YOUR GOAL –
Reproduce the listing below verbatim, from its first line through the line containing "Restorative (659, 444)", including both of those lines and nothing after them.

--- Start of DATA FOR THIS EXERCISE ---

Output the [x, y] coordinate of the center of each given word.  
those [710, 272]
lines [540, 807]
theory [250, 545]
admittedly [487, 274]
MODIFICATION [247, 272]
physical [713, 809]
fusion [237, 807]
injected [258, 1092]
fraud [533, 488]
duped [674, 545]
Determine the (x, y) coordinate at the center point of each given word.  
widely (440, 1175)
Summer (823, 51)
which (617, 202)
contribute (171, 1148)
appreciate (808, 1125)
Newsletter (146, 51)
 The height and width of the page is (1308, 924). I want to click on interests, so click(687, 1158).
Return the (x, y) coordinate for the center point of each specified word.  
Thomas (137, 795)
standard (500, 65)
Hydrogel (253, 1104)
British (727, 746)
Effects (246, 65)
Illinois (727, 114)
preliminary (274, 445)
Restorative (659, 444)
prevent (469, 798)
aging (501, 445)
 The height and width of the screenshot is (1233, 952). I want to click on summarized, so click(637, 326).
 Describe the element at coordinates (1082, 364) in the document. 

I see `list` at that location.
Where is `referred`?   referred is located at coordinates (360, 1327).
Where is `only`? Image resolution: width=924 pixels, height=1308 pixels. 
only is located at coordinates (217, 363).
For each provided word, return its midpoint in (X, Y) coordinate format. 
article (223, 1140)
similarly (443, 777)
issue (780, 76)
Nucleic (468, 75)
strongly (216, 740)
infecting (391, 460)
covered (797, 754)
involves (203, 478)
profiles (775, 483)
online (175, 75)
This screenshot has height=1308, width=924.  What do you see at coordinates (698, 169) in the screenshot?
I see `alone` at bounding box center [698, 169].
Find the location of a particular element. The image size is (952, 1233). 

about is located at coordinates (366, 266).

--- End of DATA FOR THIS EXERCISE ---

ANSWER –
Output the [x, y] coordinate of the center of each given word.  
those [710, 272]
lines [540, 807]
theory [250, 545]
admittedly [487, 274]
MODIFICATION [247, 272]
physical [713, 809]
fusion [237, 807]
injected [258, 1092]
fraud [533, 488]
duped [674, 545]
Determine the (x, y) coordinate at the center point of each given word.  
widely (440, 1175)
Summer (823, 51)
which (617, 202)
contribute (171, 1148)
appreciate (808, 1125)
Newsletter (146, 51)
 The height and width of the page is (1308, 924). I want to click on interests, so click(687, 1158).
Return the (x, y) coordinate for the center point of each specified word.  
Thomas (137, 795)
standard (500, 65)
Hydrogel (253, 1104)
British (727, 746)
Effects (246, 65)
Illinois (727, 114)
preliminary (274, 445)
Restorative (659, 444)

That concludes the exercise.